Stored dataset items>
┌──

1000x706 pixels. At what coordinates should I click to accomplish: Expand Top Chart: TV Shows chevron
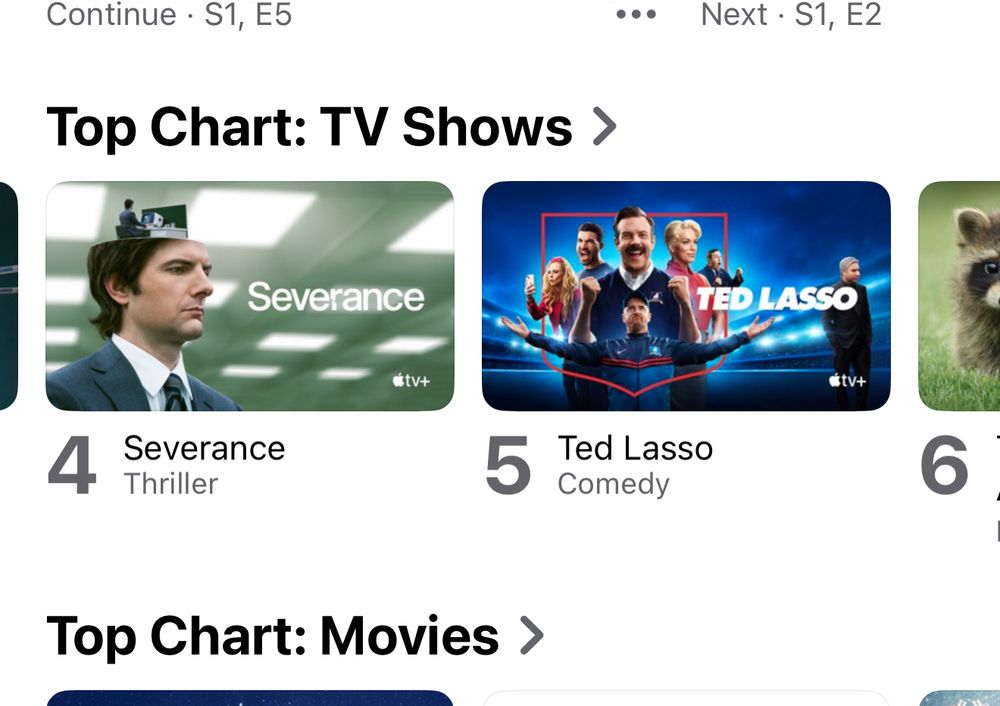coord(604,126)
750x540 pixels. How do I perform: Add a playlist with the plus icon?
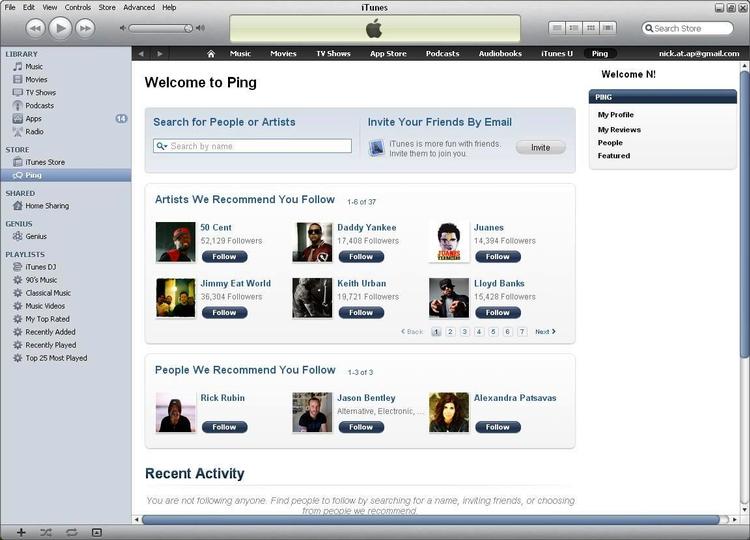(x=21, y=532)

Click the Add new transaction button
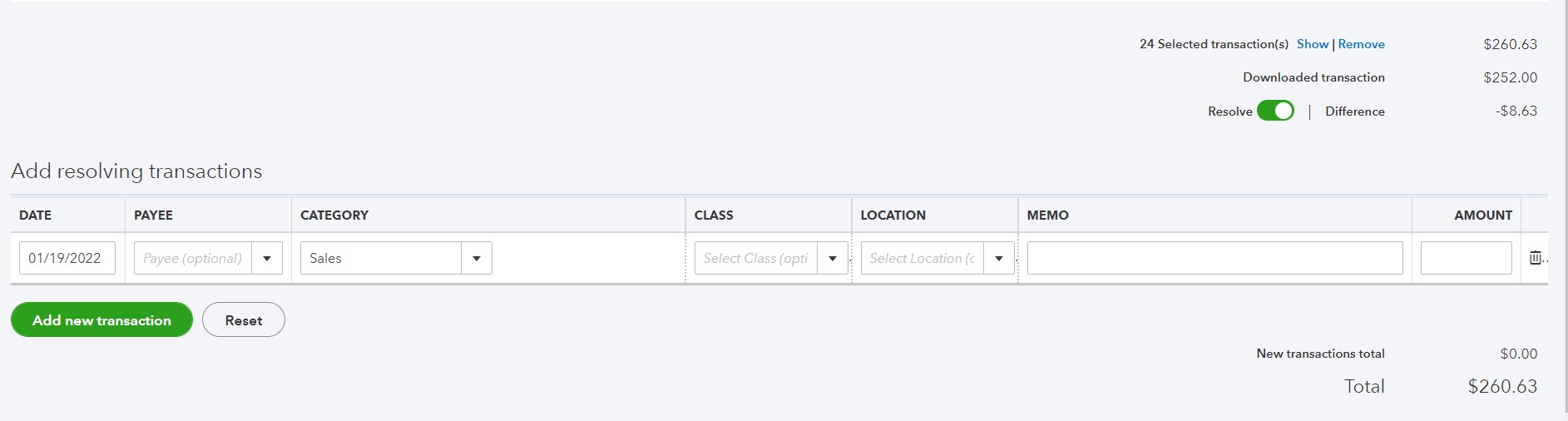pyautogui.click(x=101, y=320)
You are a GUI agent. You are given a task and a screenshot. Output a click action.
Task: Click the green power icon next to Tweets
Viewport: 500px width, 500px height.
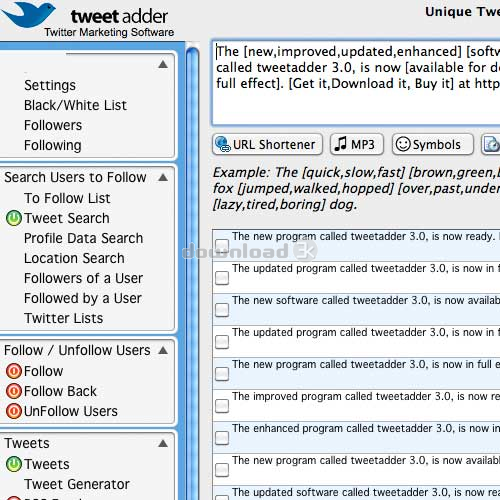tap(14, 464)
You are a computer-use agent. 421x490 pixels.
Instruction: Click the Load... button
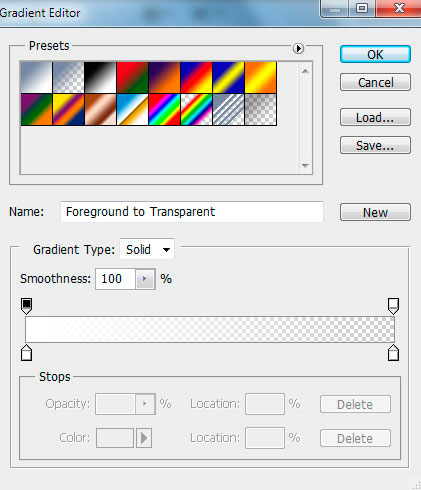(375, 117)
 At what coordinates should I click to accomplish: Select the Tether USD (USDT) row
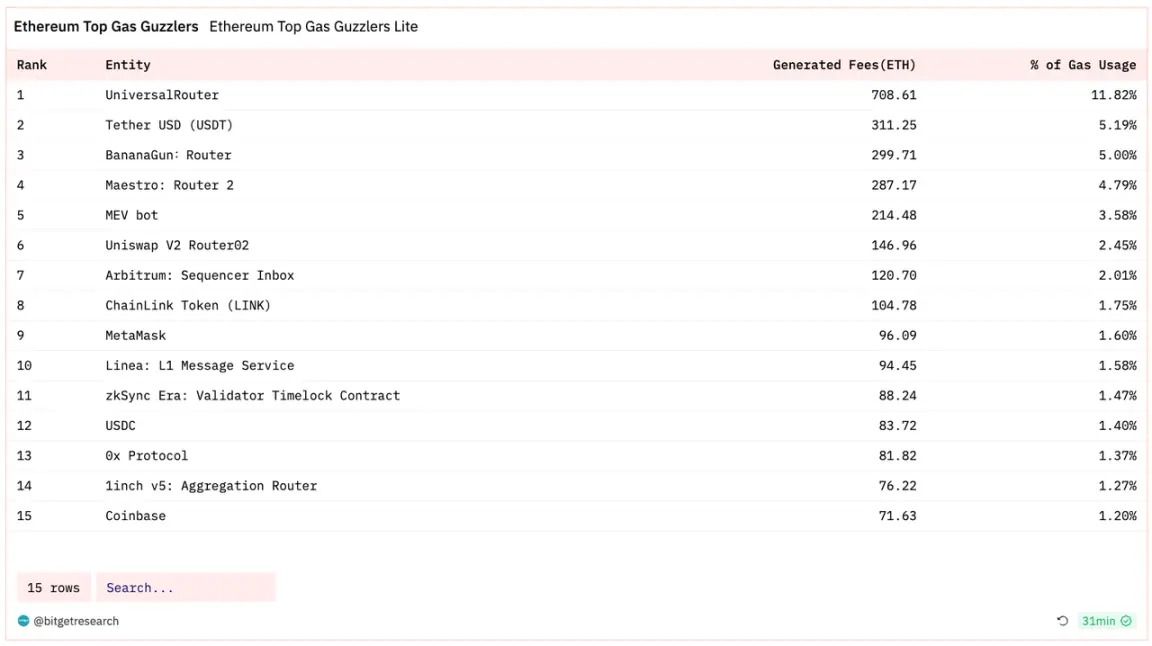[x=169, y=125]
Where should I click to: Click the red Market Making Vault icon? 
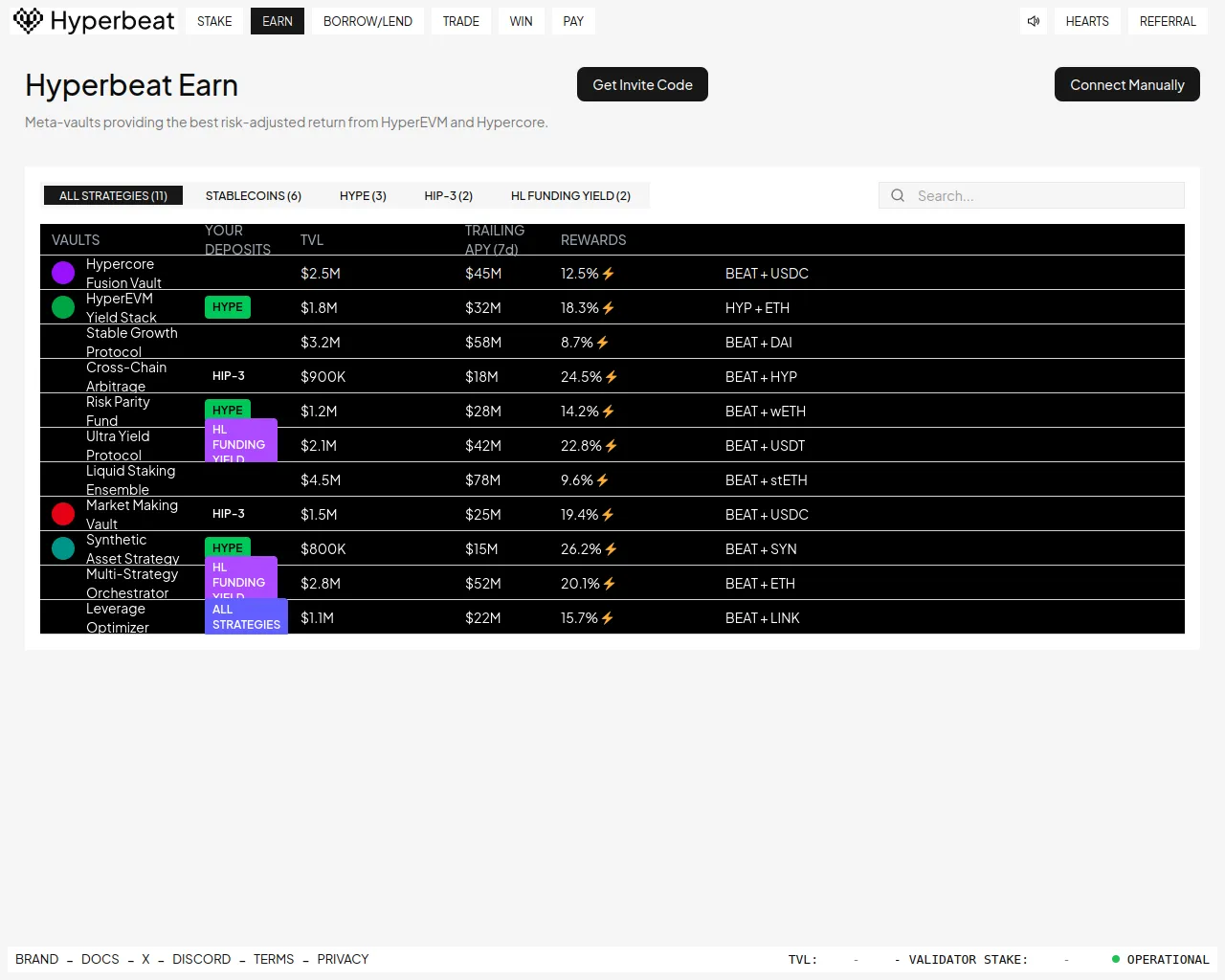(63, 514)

└──

Problem to solve> How many lines in the records include "agent"? Answer with the number alone.

Response> 2